Start With the Basics
Check the package of paperwork sent by the IRS. First read the instructions to make sure you have all necessary forms. If not, they are easily available through several channels. To get them by mail, call 800-829-3676. For forms by fax, call 703-368-9694. Or download copies at www.irs.gov on the Web.
Whether you should fill out the 1040 yourself or hire someone depends on how complicated your finances are. For instance, does your income derive mainly from salaries, with some interest from savings and dividends from stocks and mutual funds?
And do you claim either the no-proof-required standard deduction or simple-to-calculate itemized deductions for charitable contributions, real estate taxes, mortgage interest and state income taxes? Then you probably are able to file without paid help or with free help available from numerous taxpayer-assistance programs — AARP, for instance.
Do you have income from, say, rental properties or partnerships or do you operate your own business, whether on a part- or full-time basis? Then you might need an accountant or other qualified professional.
If you choose to use a paid preparer, arrange to meet as early as possible during the filing season. For a first-time meeting, bring along prior returns.
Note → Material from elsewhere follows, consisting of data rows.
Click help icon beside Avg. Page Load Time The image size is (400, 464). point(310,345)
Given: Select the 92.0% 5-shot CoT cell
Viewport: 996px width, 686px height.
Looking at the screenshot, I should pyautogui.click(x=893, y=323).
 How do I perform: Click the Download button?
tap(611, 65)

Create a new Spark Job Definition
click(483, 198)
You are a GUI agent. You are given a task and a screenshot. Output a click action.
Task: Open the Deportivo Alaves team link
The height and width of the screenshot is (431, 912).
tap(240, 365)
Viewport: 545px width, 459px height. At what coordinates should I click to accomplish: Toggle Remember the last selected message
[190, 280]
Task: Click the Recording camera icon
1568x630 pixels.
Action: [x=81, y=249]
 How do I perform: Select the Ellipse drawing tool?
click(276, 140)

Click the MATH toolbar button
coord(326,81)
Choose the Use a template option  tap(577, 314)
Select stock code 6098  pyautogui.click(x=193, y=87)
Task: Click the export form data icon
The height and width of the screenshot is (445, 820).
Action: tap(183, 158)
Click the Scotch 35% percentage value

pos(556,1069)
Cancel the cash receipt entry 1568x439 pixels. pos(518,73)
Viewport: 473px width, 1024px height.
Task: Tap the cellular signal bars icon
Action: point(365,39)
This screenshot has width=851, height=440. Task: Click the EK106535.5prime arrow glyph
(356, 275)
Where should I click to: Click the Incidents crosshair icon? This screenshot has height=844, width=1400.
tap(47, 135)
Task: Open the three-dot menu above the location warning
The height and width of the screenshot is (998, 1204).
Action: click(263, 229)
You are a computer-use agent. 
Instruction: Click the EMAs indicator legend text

In some cases, reviewing past filings uncovers miscues that require amending or ways to trim the tab that you might now be overlooking.
Mistakes tend to repeat themselves; you can go back three years to correct errors, with the recalculating done on Form 1040X. Changing a federal return might also require amending a state return. In that event, file your state's version of the Form 1040X.
Scour personal records, including checkbooks, credit-card statements, receipts, appointment calendars and bills for 2003 and returns for 2002. Your objective: to search for forgotten deductions, especially if you run a business.